**TASK REQUIREMENTS**
Reproduce in full, word for word, the following post about remote mapping events in OSM.

── PAGE

But that is not the point, Robert was claiming that the remote part of
MM was designed to address 'the Western core of OSM contributors'. His
words, not mine, and clearly, from the first events on, that was not the
case, regardless of definition.

Everything is geared towards churning through newbies and generating as
much as possible media coverage, not fast, efficient and quality
coverage of the areas in question. It may have not been intended so from
the very start, but that is definitely what it has turned out to be. I'm
sure it is a big boon for the involved organisations in any case.

Everybody can do more or less do what they please in OSM which naturally
includes MM, but just so I don't have to like everything and I do
reserve myself the right to call a spade a spade.

To end on a positive note: the team from HOT working on the activations
in the wake of the Nepal earthquake had to come to grips with the
reality that using disasters as a newbie recruiting events is perhaps
not such a good idea and after a considerable number of issues labelled
a lot of the tasks explicitly for experienced mappers which is likely
the way it should be.

────
── MATERIAL

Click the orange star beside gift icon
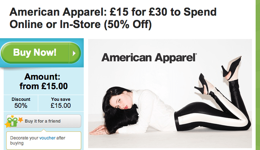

────

**ANSWER FOR THE TASK**
But that is not the point, Robert was claiming that the remote part of
MM was designed to address 'the Western core of OSM contributors'. His
words, not mine, and clearly, from the first events on, that was not the
case, regardless of definition.

Everything is geared towards churning through newbies and generating as
much as possible media coverage, not fast, efficient and quality
coverage of the areas in question. It may have not been intended so from
the very start, but that is definitely what it has turned out to be. I'm
sure it is a big boon for the involved organisations in any case.

Everybody can do more or less do what they please in OSM which naturally
includes MM, but just so I don't have to like everything and I do
reserve myself the right to call a spade a spade.

To end on a positive note: the team from HOT working on the activations
in the wake of the Nepal earthquake had to come to grips with the
reality that using disasters as a newbie recruiting events is perhaps
not such a good idea and after a considerable number of issues labelled
a lot of the tasks explicitly for experienced mappers which is likely
the way it should be.